GARA > Idatzia > Zinema

Va por ellas, va de mujeres (I) : Carmen Larrabeiti

Carmen Larrabeiti Urquiza (Bilbao, 1904) con tan sólo 15 años se presentó ante María Guerrero, una actriz de éxito de la época, y logró que la admitiera en su compañía. Consiguió papeles de mayor importancia y con su marido, hijo de su mentora, trabajó primero en los estudios de Joinville, cerca de París, para más tarde cruzar el Atlántico y actuar para la Fox en Hollywood.

Iratxe FRESNEDA | Periodista y profesora de Comunicación Audiovisual

Personajes como Juan de Landa o Conchita Montenegro son algunos de los intrépidos pioneros que abrieron el paso hacia Hollywood. Aprovechando la oportunidad de negocio que suponían los espectadores llegados de Europa, Hollywood comenzó a filmar películas en diversos idiomas, poniendo especial interés en las cintas rodadas en castellano. Mientras, el cine había llegado a Euskal Herria de la mano de aventureros intuitivos como Antonio Salinas o Julián de Ajuria, quienes supieron vislumbrar la importancia y el atractivo que tenía aquel invento que llegaba de tierras francesas. La imagen en movimiento se hacía realidad y comenzaba a suscitar pasiones y curiosidad. De las cajas mágicas surgirían imágenes que marcaron un antes y un después en la historia. En ese contexto de descubrimientos, los más atrevidos apostaron por sucumbir ante aquel invento y se sumaron al apasionante movimiento que se gestaba en torno al celuloide. Imagino a aquellos hombres y mujeres que, de un modo algo atolondrado, surcaban los mares en busca de nuevos rumbos.

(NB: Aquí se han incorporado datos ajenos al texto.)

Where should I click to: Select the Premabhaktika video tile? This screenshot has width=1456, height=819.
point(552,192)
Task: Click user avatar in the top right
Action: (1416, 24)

Entre ellos estuvo la bilbaína Carmen Larrabeiti Urquiza. Carmen trabajó primero en los estudios de Joinville, cerca de París, para más tarde cruzar el Atlántico y actuar para la Fox en Hollywood. Nacida en Bilbo un 2 de mayo de 1904, se educó en Donostia y con tan sólo quince años, durante un viaje que realizó a Madrid, decidió darse una oportunidad y presentarse ante María Guerrero, una actriz de éxito de la época. Esta le concedió un puesto de escasa relevancia en su compañía de teatro, pero pronto la bilbaína demostró su talento y se hizo con papeles de mayor relevancia. Larrabeiti se casó con el hijo de su mentora, Carlos Fernando Mendoza, en 1926 y juntos destacaron en la obra «Las hogueras de San Juan». En 1930, obtuvieron un contrato de los estudios de la Paramount en Joinville para un año más tarde viajar hasta Hollywood. Su carrera, aunque rica en experiencias, fue más bien discreta y los acontecimientos que rodearon su retirada fueron realmente trágicos. En 1932, ya de vuelta a casa, sufrió una parálisis que la mantuvo alejada de los escenarios hasta el día de su muerte, en 1968. Durante los años 30 protagonizó varias películas junto a José Mójica, un galán de procedencia mejicana. Entre otros papeles, destacan sus interpretaciones como actriz principal en cintas como «Toda una vida», «¿Conoces a tu mujer?» o «La ley del harem».